## begin Entries provided
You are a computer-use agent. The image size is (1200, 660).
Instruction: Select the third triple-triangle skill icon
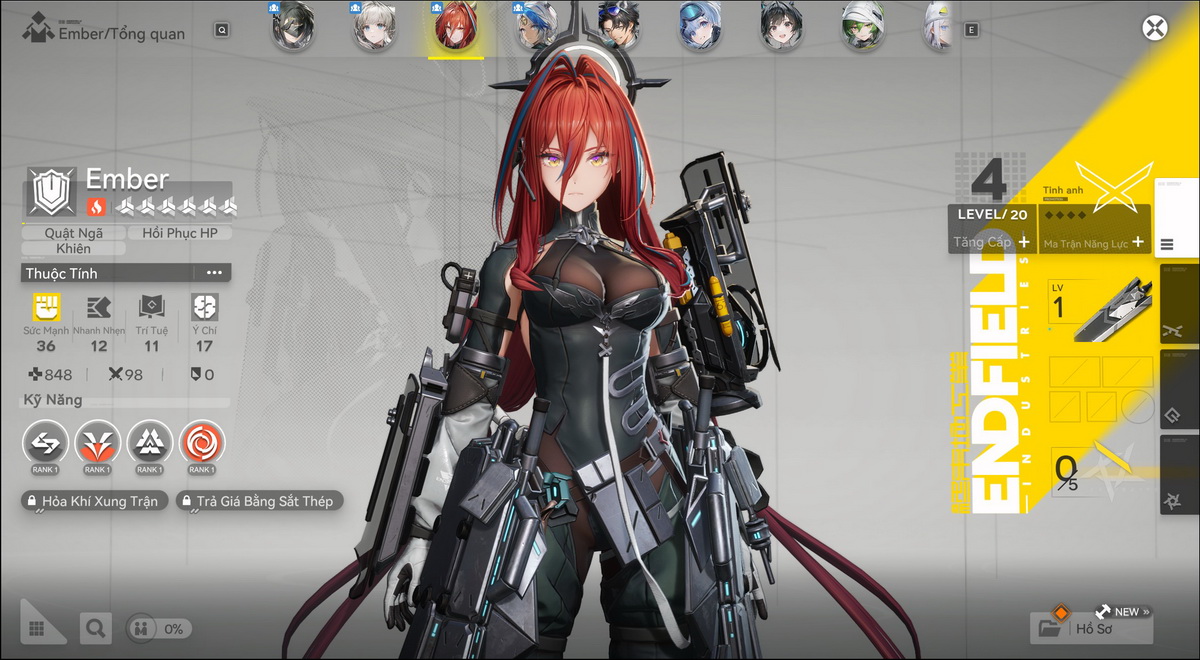pos(150,441)
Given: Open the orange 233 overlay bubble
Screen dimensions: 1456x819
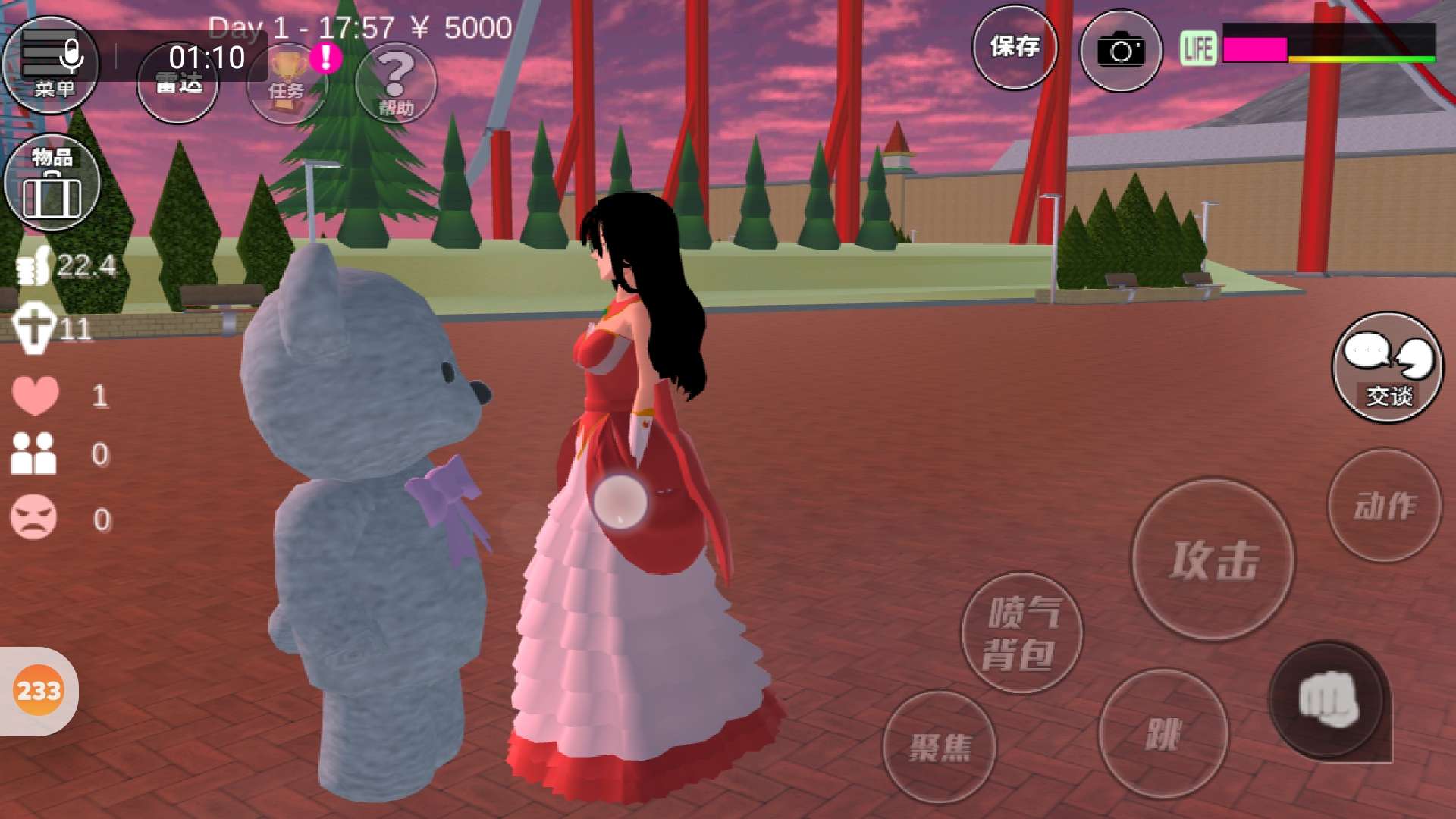Looking at the screenshot, I should pos(39,691).
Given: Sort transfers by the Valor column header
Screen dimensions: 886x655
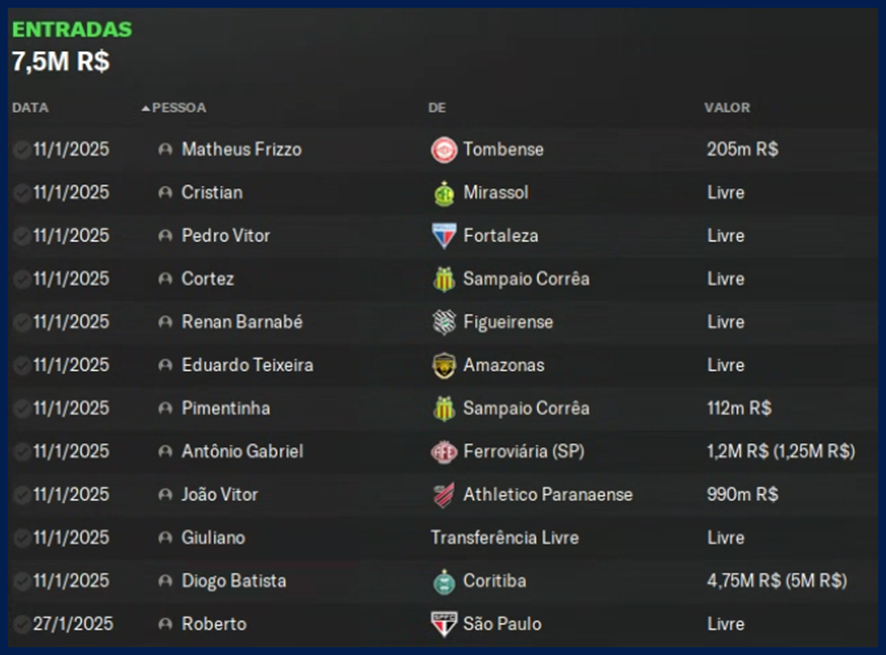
## end Entries provided
**What is expected:** Write out every line of the records above as a JSON list of strings, one string per line, skipping blank lines and leaving out the pictures.

**Answer to the task:**
[
  "You are a computer-use agent. The image size is (1200, 660).",
  "Instruction: Select the third triple-triangle skill icon",
  "pos(150,441)",
  "Given: Open the orange 233 overlay bubble",
  "Screen dimensions: 1456x819",
  "Looking at the screenshot, I should pos(39,691).",
  "Given: Sort transfers by the Valor column header",
  "Screen dimensions: 886x655"
]